Once Coalition rescuers from Australia, Canada, England, and Holland, as well as from the United States, reached the crash site, they reported that 14 of the 22 on board survived. They rendered life saving care on site and put out a call to the Joint Patient Movement Requirement Center.

This is where the AECT took over. Lt. Col. Cook's team located airlift, air evac crews and Critical Car Air Evac Teams.

"In this case two CCAT teams were needed" said Cook. "This was due to the extent of the injuries that included head and chest injuries as well as multiple fractures."

"Oh, the injuries were terrible" remarked Lt. Col. Cook. ""There were seven urgents and four priority patients that are now on a mission from Kandahar, Afghanistan to Ramstein."

Amazingly, only hours after being found alive, 11 wounded Soldiers and Marines embarked on a seven and half hour flight to Germany.

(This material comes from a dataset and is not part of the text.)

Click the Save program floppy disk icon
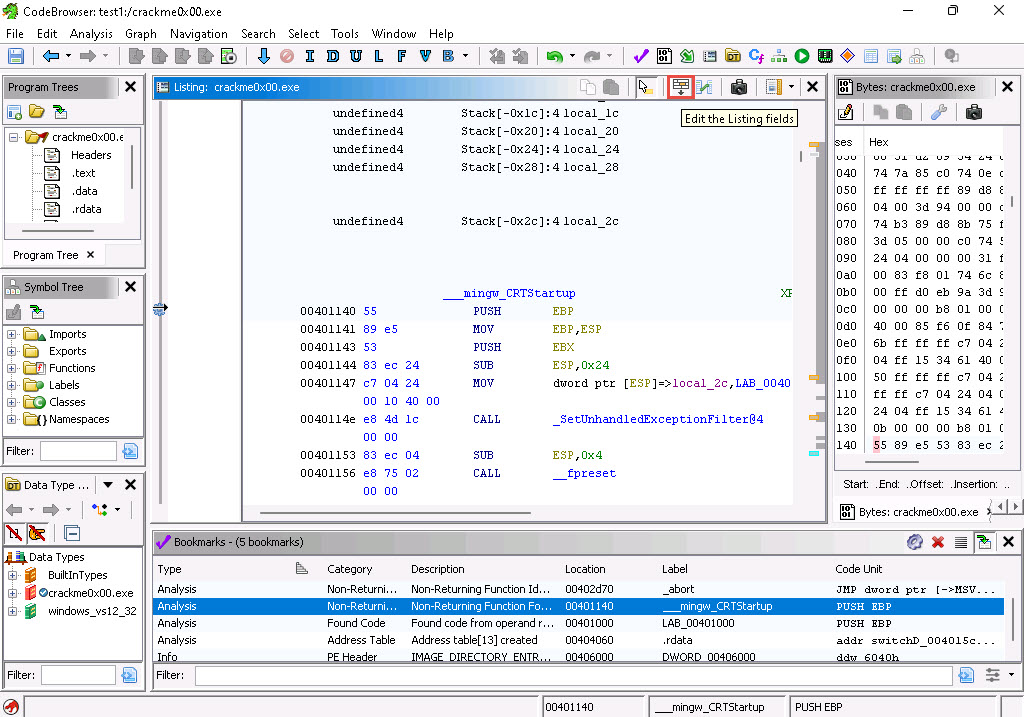The image size is (1024, 717). tap(16, 56)

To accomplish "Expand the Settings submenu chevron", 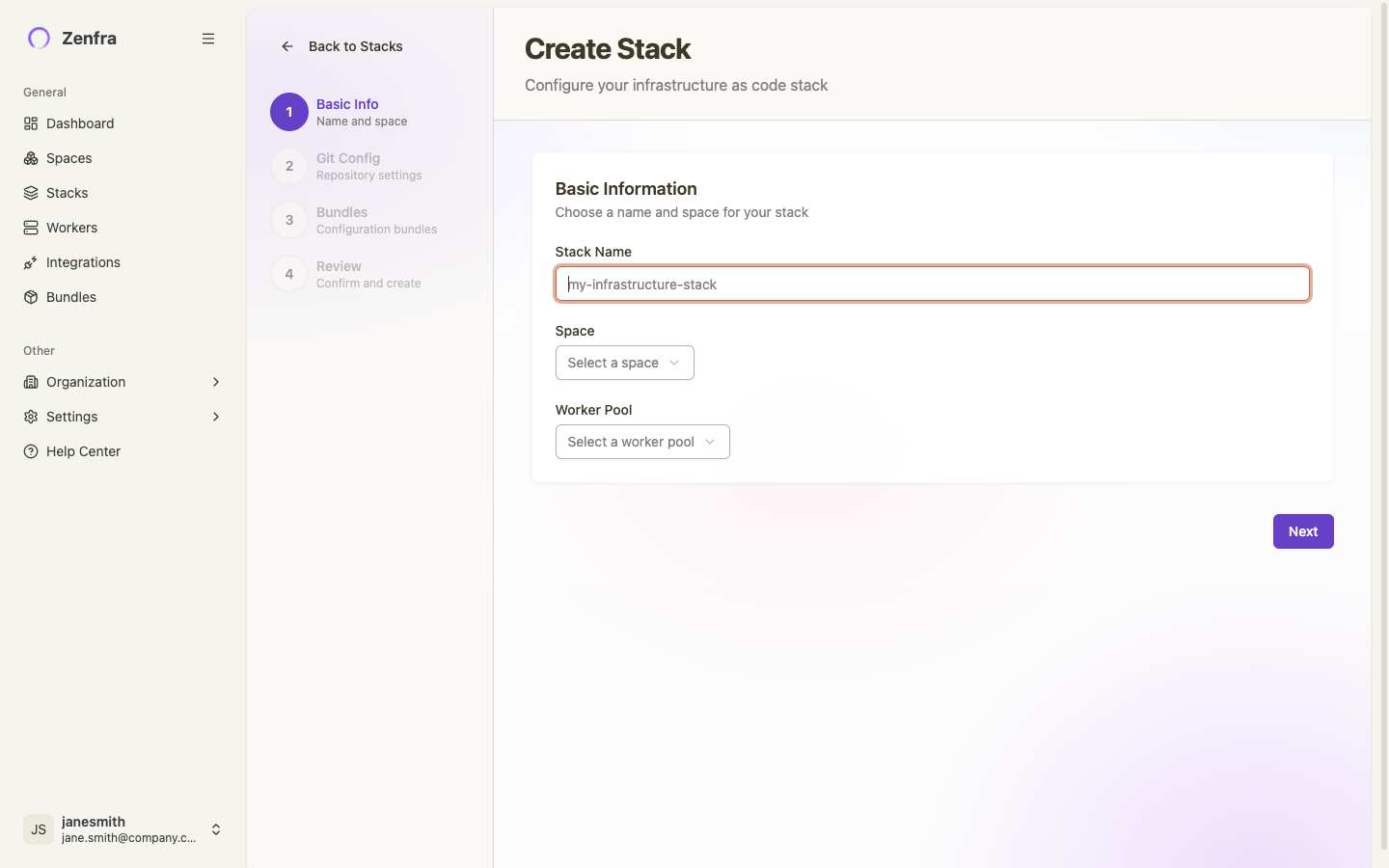I will pyautogui.click(x=215, y=417).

"It was a pretty hectic flight" said Captain Karen Mackenzie, a trauma surgeon onboard with the CCAT. "We had five critical patients... head injuries, chest wounds, spinal fractures."

Her team worked overtime to keep their patients stable during the long flight but it was "absolutely imperative that we get these patients to a medical facility."

Shortly before 2 a.m. they arrived on the tarmac at Ramstein where twenty members of the Contingency Aeromedical Staging Facility loaded them on to two busses for the short trip to the Landstuhl Regional Medical Center.

In about an hour the busses rolled out leaving behind a cold and tired team from the CASF, but their shift leader, Tech. Sgt. Billy Bailey, summed up their feelings best. "It's what we're here for, to get the troops the care they need, as fast as possible"

The wounded received their injuries when their U.S. Army CH-47 Chinook helicopter reportedly "had a sudden, unexplained loss of power and control and crashed" in Southeast Afghanistan. According to US Central Command Public Affairs the helicopter crashed early Sunday morning carrying 22 Soldiers, Airmen and Marines.